Scientists and astronomers led by Cornell's Lisa Kaltenegger have announced that they have discovered a 'super-Earth' planet in a nearby solar system.
The planet was found using NASA's Transiting Exoplanet Survey Satellite or TESS for short. Kaltenegger, associate professor of astronomy, director of Cornell's Carl Sagan Institute and a member of the TESS science team spoke out about the discovery, saying "This is exciting, as this is humanity's first nearby super-Earth that could harbor life-uncovered with help from TESS, our small, mighty mission with a huge reach."
Astronomers from the Institute of Astrophysics of the Canary Islands and the University of La Laguna, both in Spain, said that this planet is located in the Gj 357 system to the journal of Astronomy & Astrophysics. The solar system GJ 357 contains a sun that is about one-third the size of our own, and only has three other planets in the entire system. GJ 357 d, the Earth-like planet is located in what seems to be habitable zone in comparison to its position with the star.

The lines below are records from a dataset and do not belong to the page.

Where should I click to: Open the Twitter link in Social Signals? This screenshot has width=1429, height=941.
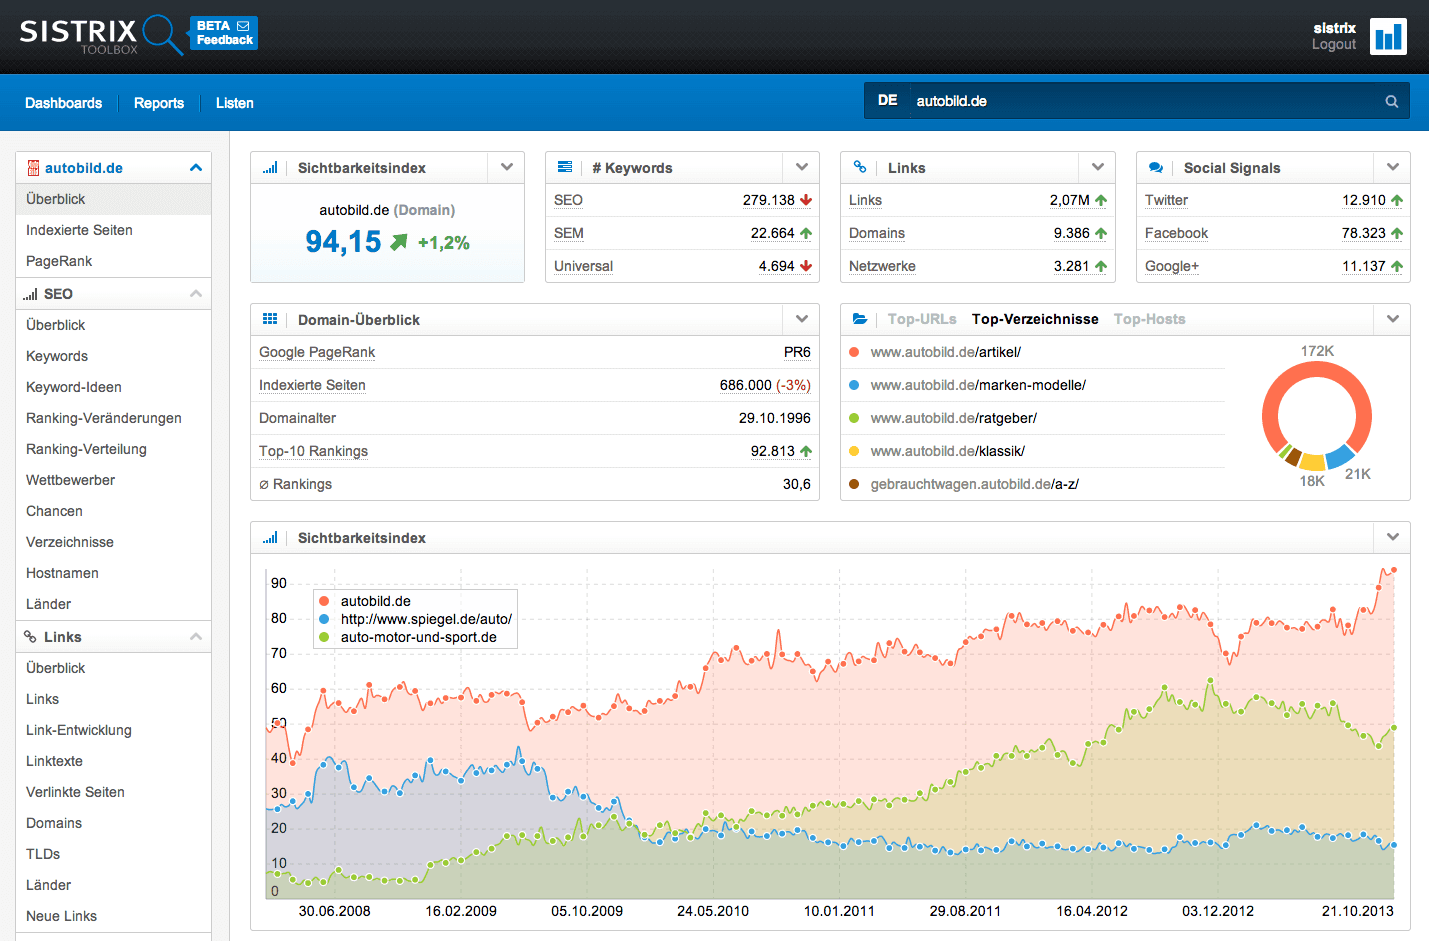click(x=1166, y=200)
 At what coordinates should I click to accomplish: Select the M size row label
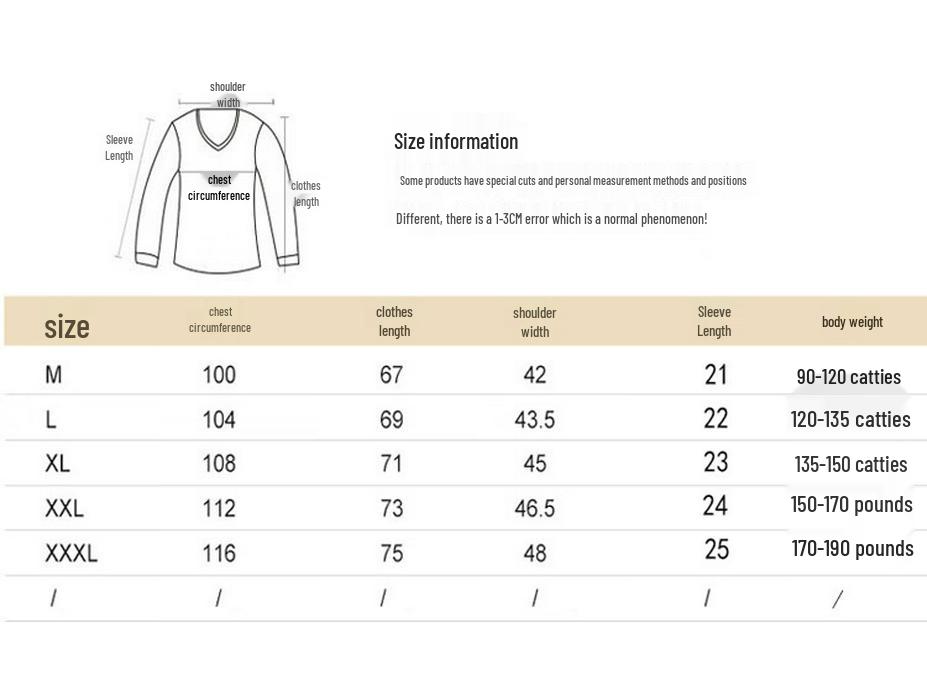(53, 374)
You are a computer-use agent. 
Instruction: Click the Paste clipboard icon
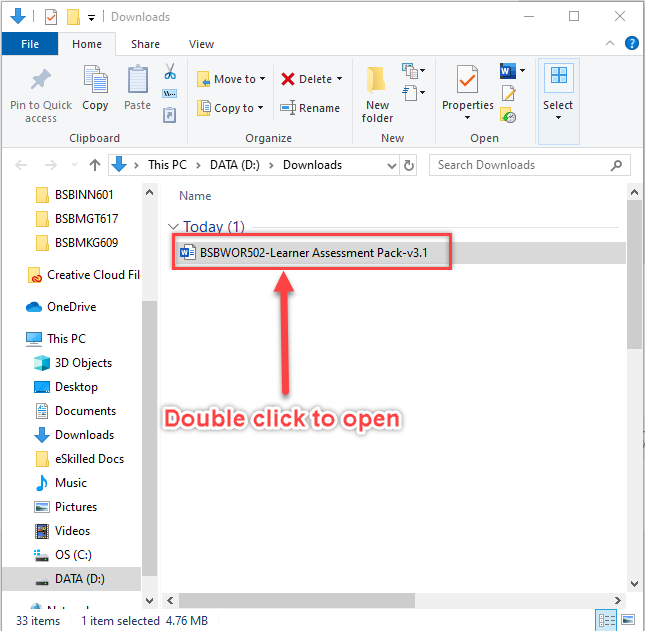coord(138,81)
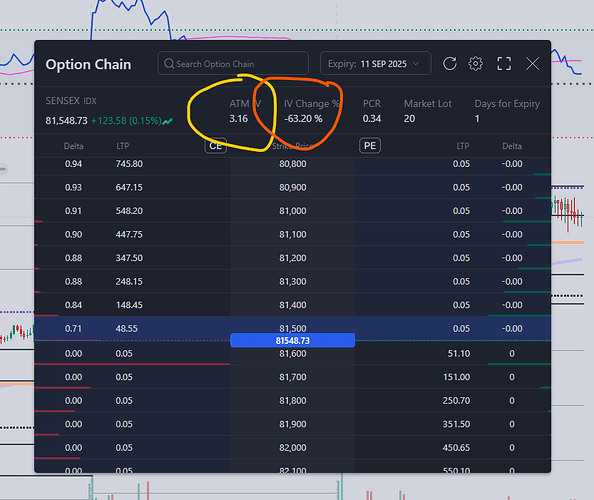Click the 81548.73 spot price marker
The height and width of the screenshot is (500, 594).
pyautogui.click(x=292, y=341)
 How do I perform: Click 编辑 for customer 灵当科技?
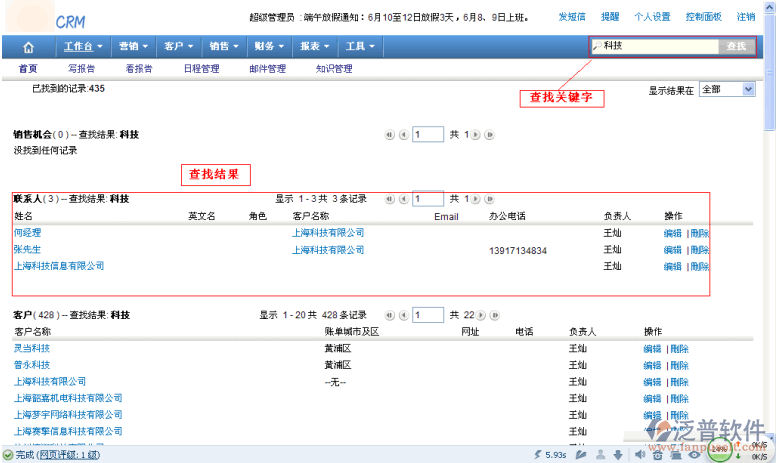tap(652, 349)
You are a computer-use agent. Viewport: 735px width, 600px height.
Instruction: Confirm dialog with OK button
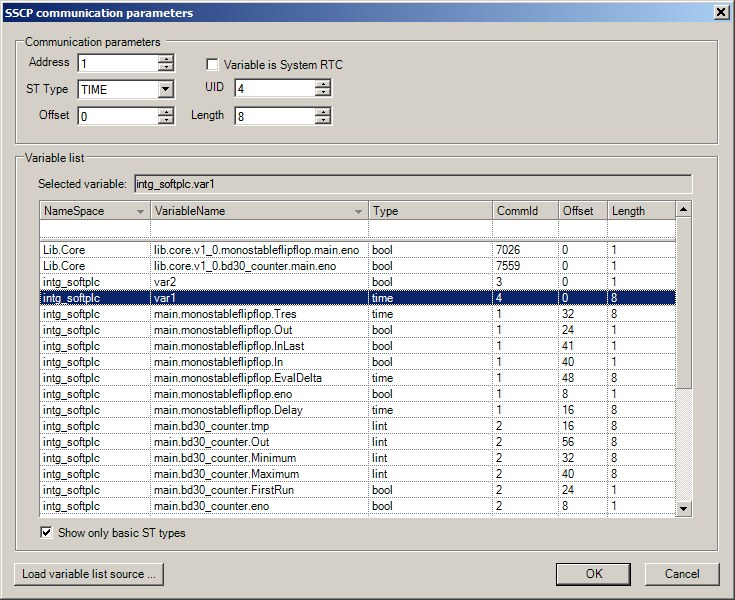594,574
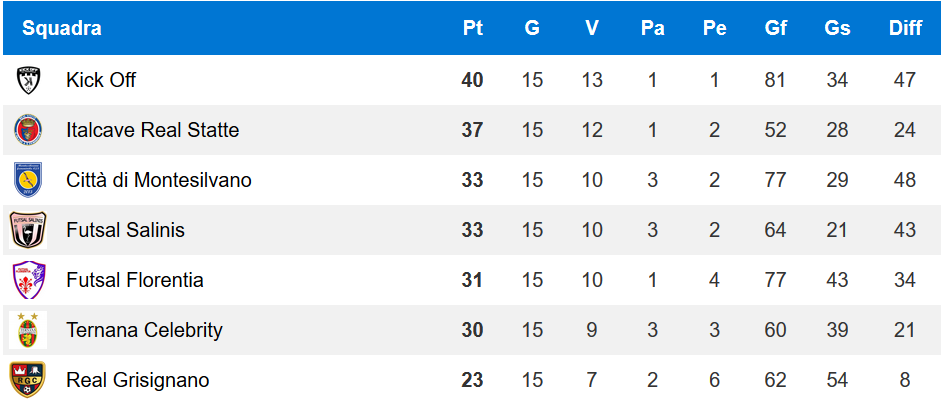Sort by the Squadra column header
This screenshot has width=942, height=402.
tap(62, 28)
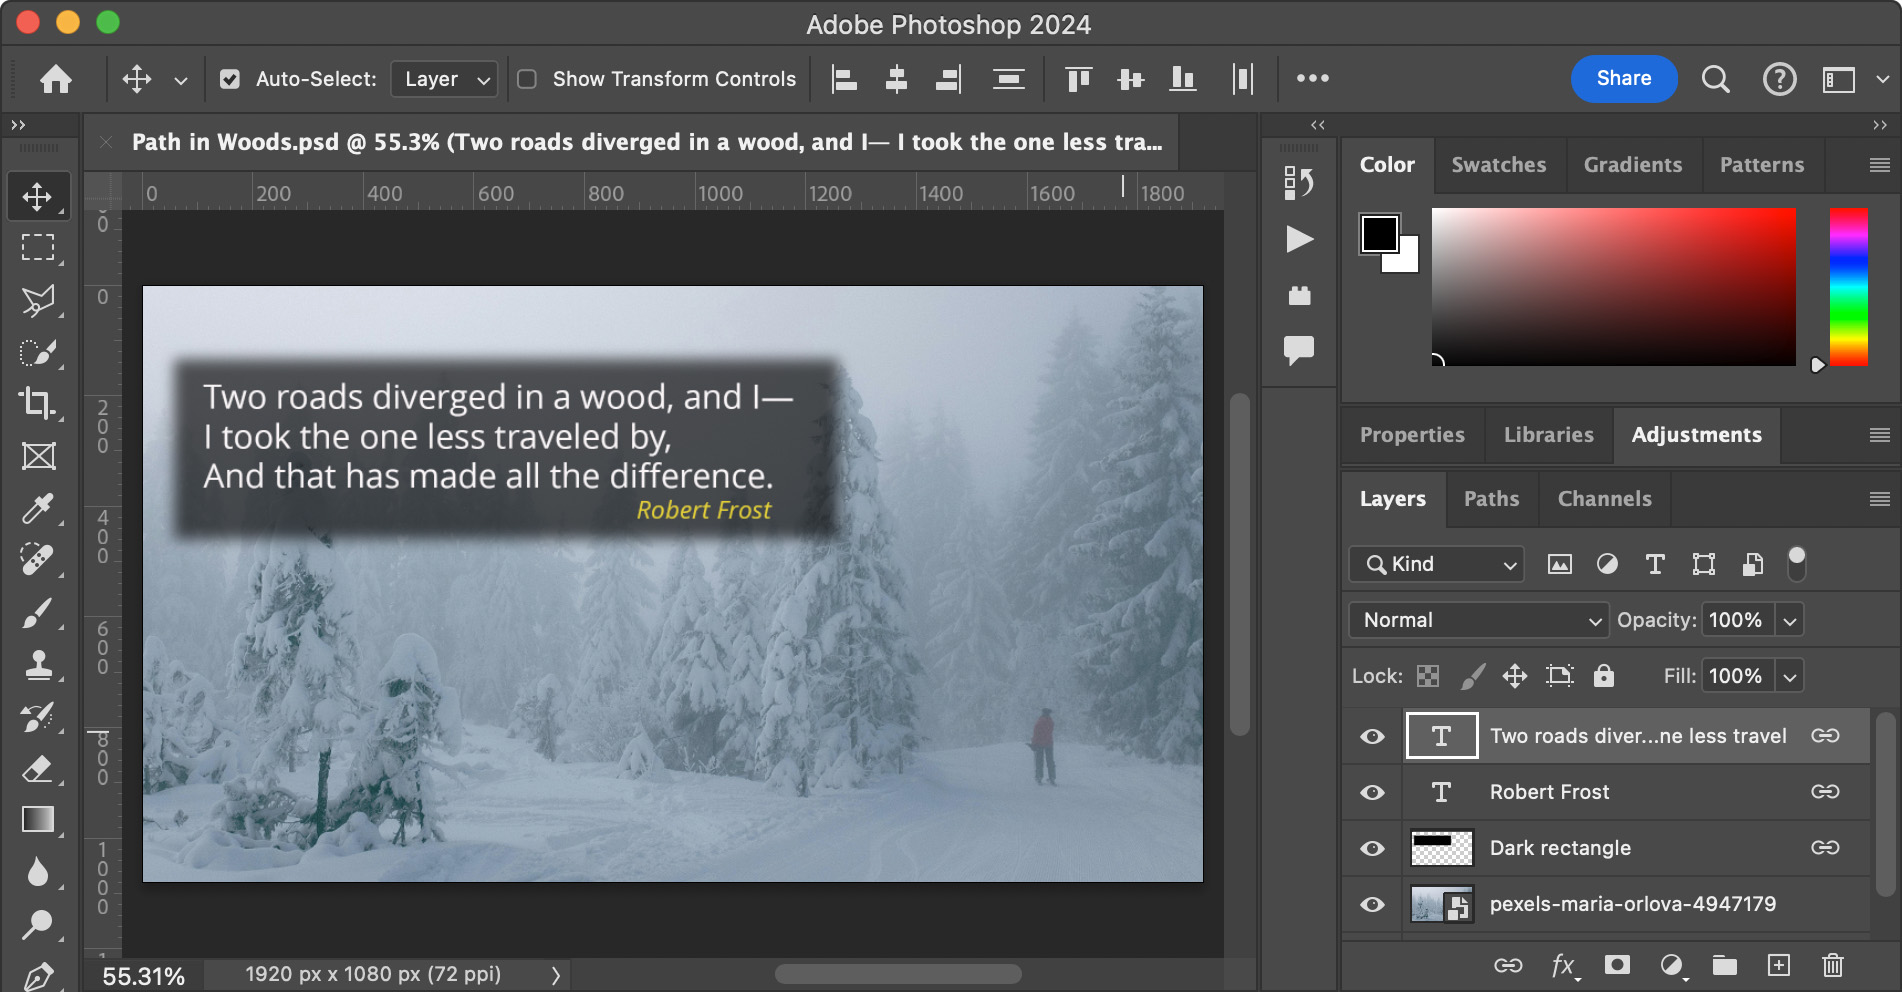Hide the Robert Frost text layer
1902x992 pixels.
[1372, 792]
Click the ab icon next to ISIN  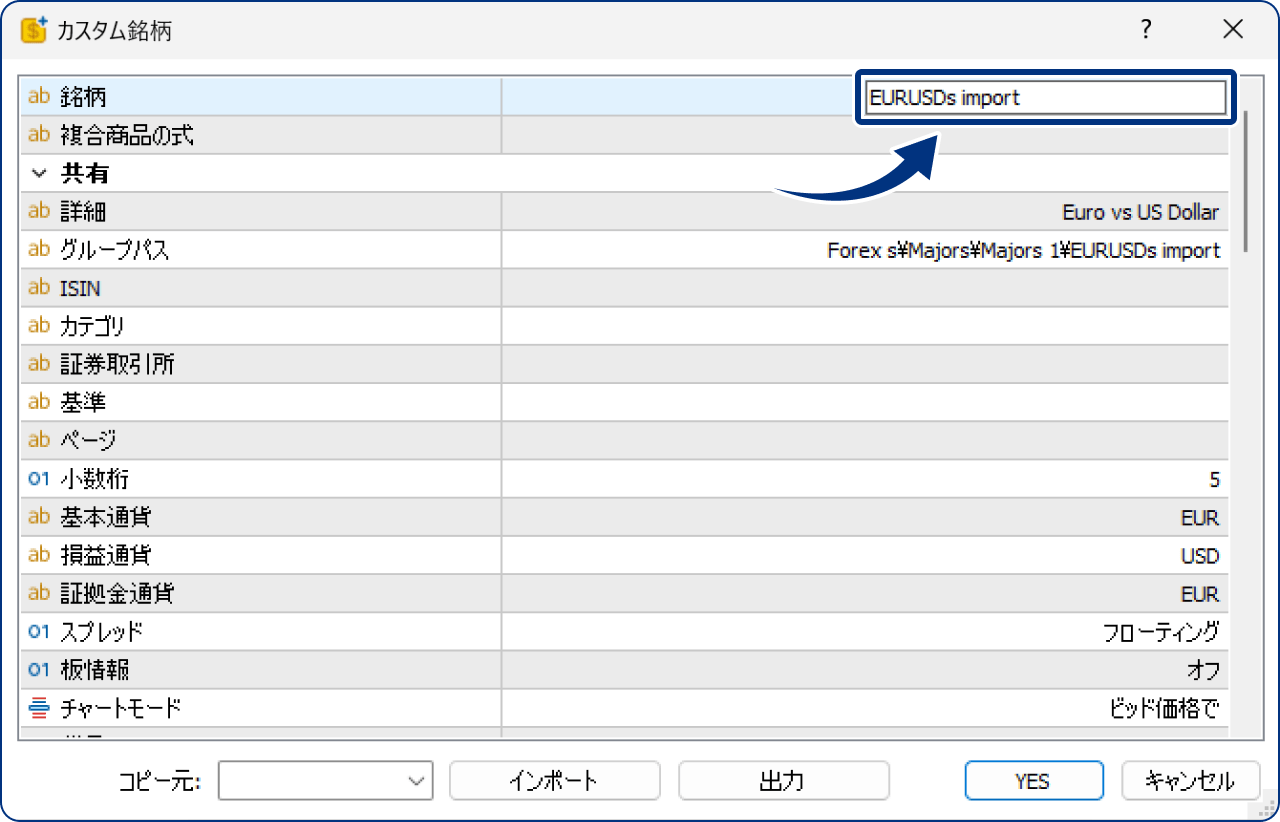click(39, 288)
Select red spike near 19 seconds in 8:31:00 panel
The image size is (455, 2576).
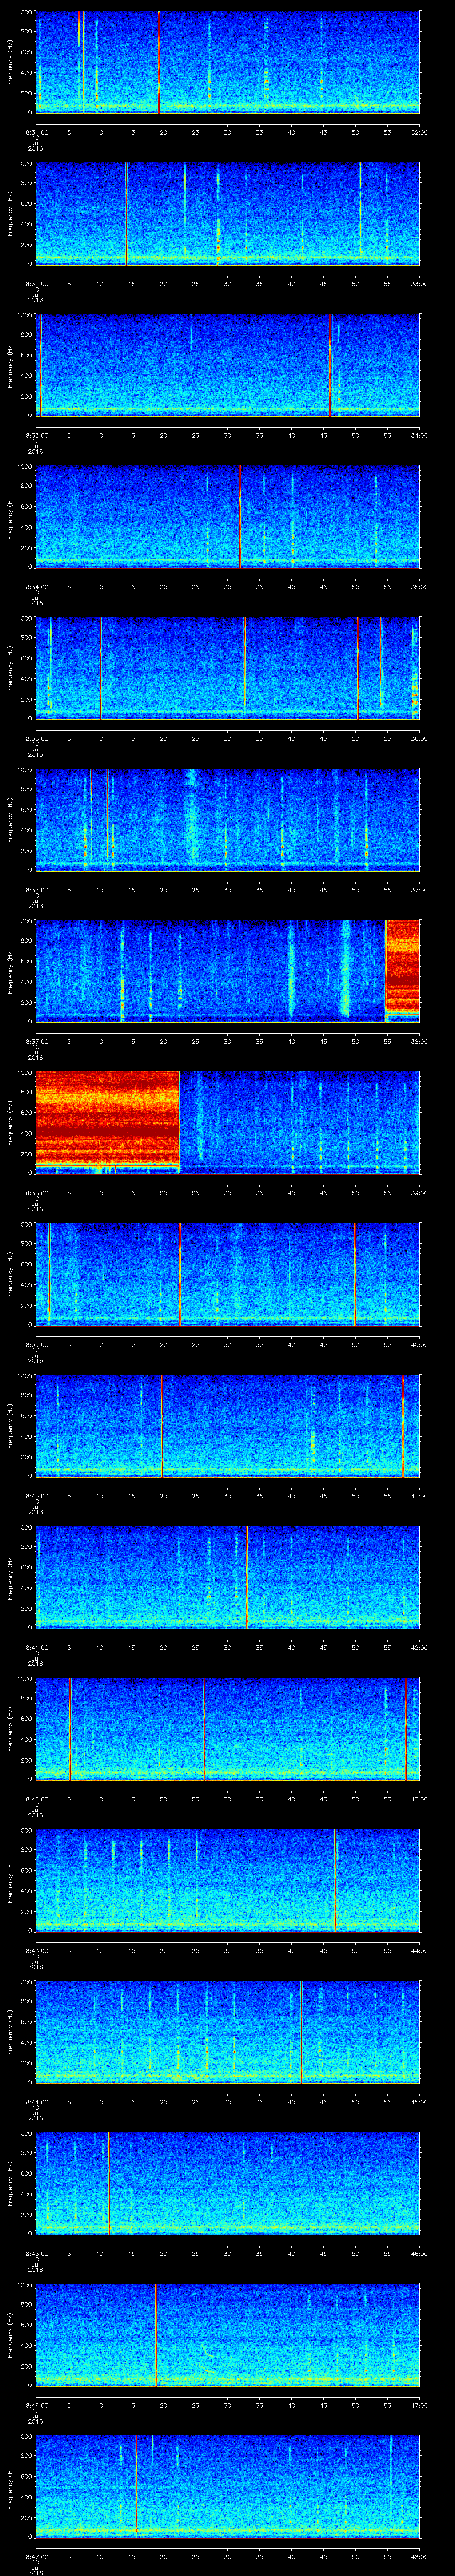coord(159,60)
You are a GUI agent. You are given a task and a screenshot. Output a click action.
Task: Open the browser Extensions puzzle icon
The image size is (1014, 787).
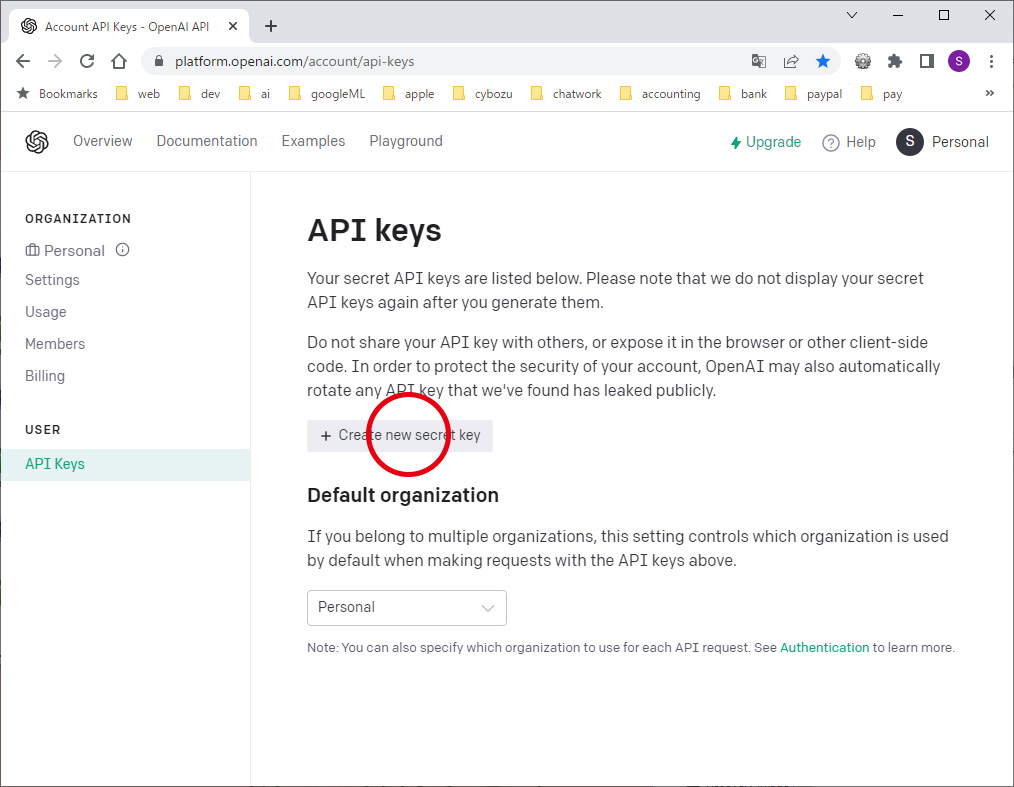tap(895, 61)

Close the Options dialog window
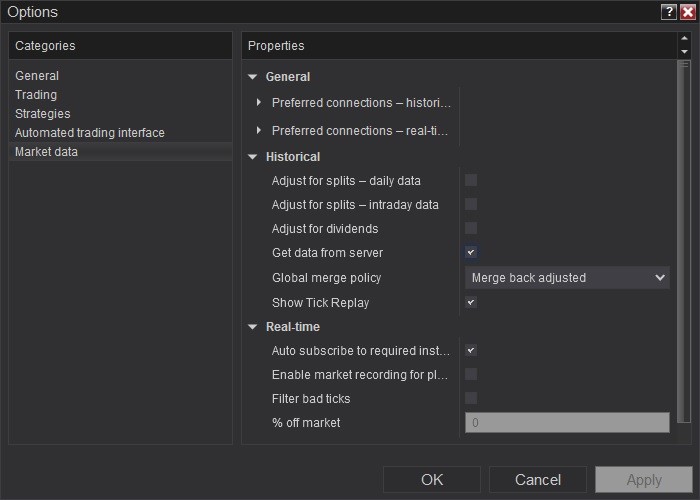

Katenegger has described Gj 357 d to have a thick atmosphere that could potentially be able to retain liquid, which is one of the fundamental building blocks for life. "With a thick atmosphere, the planet GJ 357 d could maintain liquid water on its surface like Earth, and we could pick out signs of life with telescopes that will soon be online. Just knowing that liquid water can exist on the surface of this planet motivates scientists to find ways of detecting signs of life."